Adjustment of Warrant Price and Warrant Share Number . The
number of shares of Common Stock for which this Warrant is
exercisable, and the price at which such shares may be purchased
upon exercise of this Warrant, shall be subject to adjustment from
time to time as set forth in this Section 4. The Issuer shall
give the Holder notice of any event described below which requires
an adjustment pursuant to this Section 4 in accordance with
Section 5. Notwithstanding any adjustment hereunder, at no
time shall the Warrant Price be greater than $0.575 per share,
except if it is adjusted pursuant to
Section 4(b)(iii).
(a)
Recapitalization, Reorganization, Reclassification,
Consolidation, Merger or Sale .
(i)
In case the Issuer after the Original Issue Date shall do any of
the following (each, a “ Triggering Event ”):
(a) consolidate with or merge into any other Person and the
Issuer shall not be the continuing or surviving corporation of such
consolidation or merger, or (b) permit any other Person to
consolidate with or merge into the Issuer and the Issuer shall be
the continuing or surviving Person but, in connection with such
consolidation or merger, any Capital Stock of the Issuer shall be
changed into or exchanged for Securities of any other Person or
cash or any other property, or (c) transfer all or
substantially all of its properties or assets to any other Person,
or (d) effect a capital reorganization or reclassification of
its Capital Stock, then, and in the case of each such Triggering
Event, proper provision shall be made so that, upon the basis and
the terms and in the manner provided in this Warrant, the Holder of
this Warrant shall be entitled upon the exercise hereof at any time
after the consummation of such Triggering Event, to the extent this
Warrant is not exercised prior to such Triggering Event, to receive
at the Warrant Price in effect at the time immediately prior to the
consummation of such Triggering Event in lieu of the Common Stock
issuable upon such exercise of this Warrant prior to such
Triggering Event, the Securities, cash and property to which such
Holder would have been entitled upon the consummation of such
Triggering Event if such Holder had exercised the rights
represented by this Warrant (without giving effect to the
limitations on exercise set forth in Section 8 hereof)
======
Exercise task A: From the warrant adjustment clause, reproduce word for word the part that opens with the words containing "Adjustment of Warrant" and closes with "Merger or Sale .".

Records to process:
======
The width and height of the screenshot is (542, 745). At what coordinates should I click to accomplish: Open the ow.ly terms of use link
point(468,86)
======
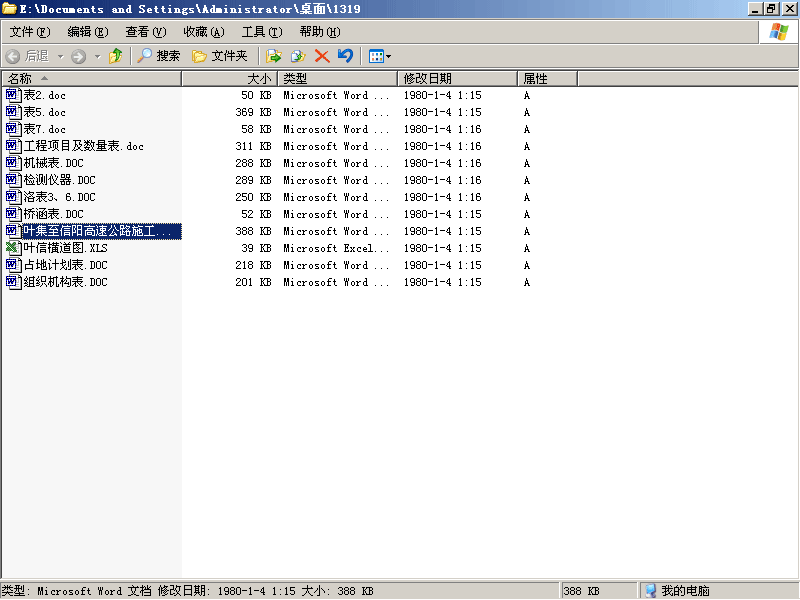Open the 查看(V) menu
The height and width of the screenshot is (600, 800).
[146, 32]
======
Exercise task B: Select every line of the rows that contains the string "height" and copy those lines. Case counts.

Complete answer A:
Adjustment of Warrant Price and Warrant Share Number . The
number of shares of Common Stock for which this Warrant is
exercisable, and the price at which such shares may be purchased
upon exercise of this Warrant, shall be subject to adjustment from
time to time as set forth in this Section 4. The Issuer shall
give the Holder notice of any event described below which requires
an adjustment pursuant to this Section 4 in accordance with
Section 5. Notwithstanding any adjustment hereunder, at no
time shall the Warrant Price be greater than $0.575 per share,
except if it is adjusted pursuant to
Section 4(b)(iii).
(a)
Recapitalization, Reorganization, Reclassification,
Consolidation, Merger or Sale .

Complete answer B:
The width and height of the screenshot is (542, 745). At what coordinates should I click to accomplish: Open the ow.ly terms of use link
The height and width of the screenshot is (600, 800).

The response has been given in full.